# how do i catch a porcupine?



## carp_killer (Nov 24, 2006)

i got a call today to catch some porcupines up by wauben mn and dont have a clue how to catch them never tried but i told the lady i would catch them for her but i gotta figure out how to do it so any advice for trap size and type would be great what sets?what lures? not sure if there will be pets or not


----------



## smitty223 (Mar 31, 2006)

We don't have them here, so I can't offer any experienced-advice.

Here's some info I found regarding cage trapping them:
-----------------------------------------------------------------
Porcupine Double-door type, 10 x 12 x 42 x in.

A salt-soaked cloth, sponge, or piece of wood, also water softener tablets, sweet potatoes, apples, roasted peanuts.

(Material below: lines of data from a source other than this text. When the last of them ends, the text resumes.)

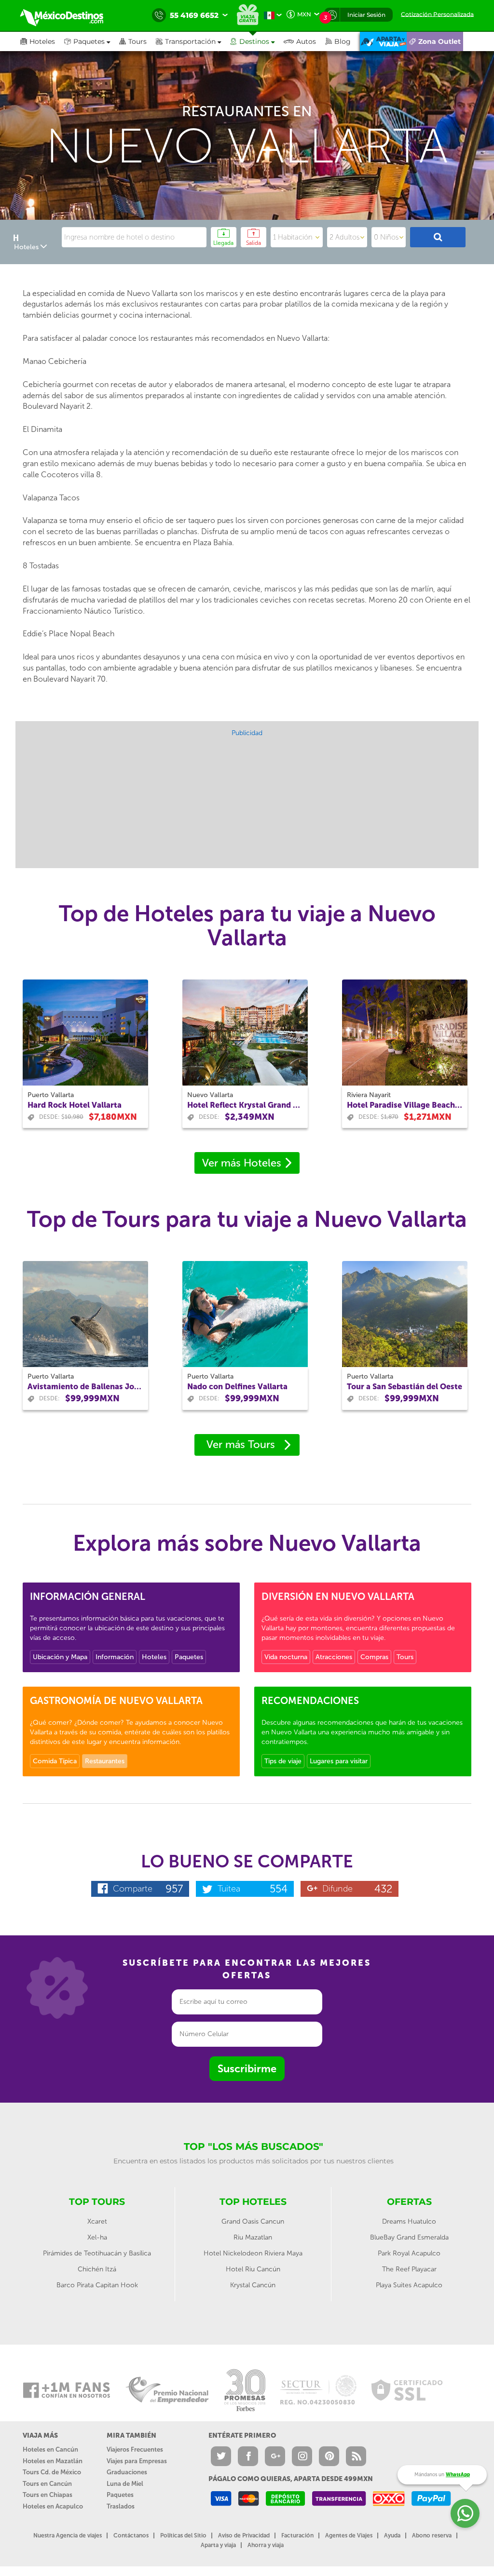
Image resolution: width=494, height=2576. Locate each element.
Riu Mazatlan (252, 2237)
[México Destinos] (68, 15)
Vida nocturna (285, 1657)
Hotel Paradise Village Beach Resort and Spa (405, 1105)
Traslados (121, 2506)
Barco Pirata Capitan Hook (97, 2285)
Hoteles (154, 1657)
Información (115, 1657)
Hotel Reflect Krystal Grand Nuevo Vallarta (245, 1105)
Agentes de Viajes (348, 2535)
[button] (193, 41)
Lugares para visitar (339, 1761)
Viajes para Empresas (137, 2461)
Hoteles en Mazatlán (52, 2461)
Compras (374, 1657)
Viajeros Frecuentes (135, 2449)
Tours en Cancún (47, 2483)
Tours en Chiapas (47, 2494)
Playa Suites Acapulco (409, 2285)
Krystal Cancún (252, 2285)
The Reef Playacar (409, 2269)
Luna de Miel (125, 2483)
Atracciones (334, 1657)
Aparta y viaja (218, 2545)
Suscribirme (247, 2068)
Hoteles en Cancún (50, 2449)
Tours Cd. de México (52, 2472)
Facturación (297, 2535)
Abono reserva (432, 2535)
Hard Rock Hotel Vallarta (74, 1105)
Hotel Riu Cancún (253, 2269)
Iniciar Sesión (366, 14)
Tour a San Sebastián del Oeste (404, 1386)
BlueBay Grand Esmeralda (409, 2237)
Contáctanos (131, 2535)
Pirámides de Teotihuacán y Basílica (97, 2253)
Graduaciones (127, 2472)
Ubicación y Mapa (60, 1657)
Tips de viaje (283, 1761)
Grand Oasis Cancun (252, 2221)
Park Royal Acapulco (409, 2253)
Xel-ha (97, 2237)
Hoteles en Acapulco (53, 2506)
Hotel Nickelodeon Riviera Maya (253, 2253)
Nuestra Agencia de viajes (67, 2535)
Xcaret (97, 2221)
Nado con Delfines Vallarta (237, 1386)
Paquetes (189, 1657)
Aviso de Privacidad (244, 2535)
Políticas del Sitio (183, 2535)
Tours (405, 1657)
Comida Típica (55, 1761)
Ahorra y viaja (265, 2545)
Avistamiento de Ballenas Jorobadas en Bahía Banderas (85, 1386)
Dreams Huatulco (409, 2221)
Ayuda (392, 2535)
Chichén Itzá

Place the trap in the vicinity of damage or at the den entrance.To lure the porcupine, blend a cup of raw sweet potatoes and an apple, and dribble the puréed mixture at the opening of a single-door live trap. 
-------------------------------------------------------------------

Hope it helps
Smitty


----------



## carp_killer (Nov 24, 2006)

wonder how big they get


----------



## Burly1 (Sep 20, 2003)

I ususally catch them with a .22 long rifle in the head. That might be tough in a heavily forested area though. They are attracted to anything salty, or sweet. I bet maple syrup would work well. Many of the folks from the reservations use porcupine quills for their various crafts, and would probably be happy to have them. You may be able to barter for a few fine craft items! Hope you get 'em all. Burl


----------



## beaver/otter trapper (Feb 5, 2007)

when you see um all you have to do is walk up to them and just grab um


----------



## carp_killer (Nov 24, 2006)

i would pay to see you walk up to a living porcupine and pick it up with your bare hands or even with gloves


----------



## pickles (Jan 24, 2007)

as long as you do not go forward with your hands you are OK, any foreward movement will result in PAIN. pick them up by the tail, with heavy gloves.


----------



## carp_killer (Nov 24, 2006)

i think i will stick to trapping them


----------



## carp_killer (Nov 24, 2006)

i talked to the lady today and she said that there is no pets so i can useconibears and footholds now do you guys think a 220 in a pail with a salted piece of wood in the back would work then i dont have to go buy live traps


----------



## Snowshark (Jan 31, 2007)

It sounds to me like your setup should work. What ever you do be careful, if you get one in a trap there will be quills around and they have a way of finding your fingers every time. You could just use straight salt for bait, they come to salt like a kid to candy. They can get pretty big most that i have killed were 8-15 lbs. I have seen tehm up to about 25lbs. , BIG SOB's


----------



## neb_bo (Feb 3, 2007)

i dont think a 220 will kill them. if youve ever shot one, they arent real easy to kill. i think live traps would be better.


----------



## M*F (Nov 3, 2006)

If a 220 can do the job on a 30 pound **** I think it will suffice for a porky.


----------



## mn_outdoorsman (Mar 18, 2007)

trapper 2 is a good friend of mine and i no when he went up there he used 220s and caught 2 of them and caught one with a #2 coilspring


----------



## carp_killer (Nov 24, 2006)

that is correct what mn outdoorsman said the 220 killed them fine it looked like they kicked once reflex most likely though the one in the coilspring fought the trap a little more then i thought it wood


----------



## Snowshark (Jan 31, 2007)

Something to keep in mind when dealing with Porkies. In my area if you find a Porky, if you look around there is usually a turned up stump that they make a den under. Very easy to trap and i think any porky coming through will visit them. Fishers can't do anything with them under a stump like that, all they see is quills and no room to move.


----------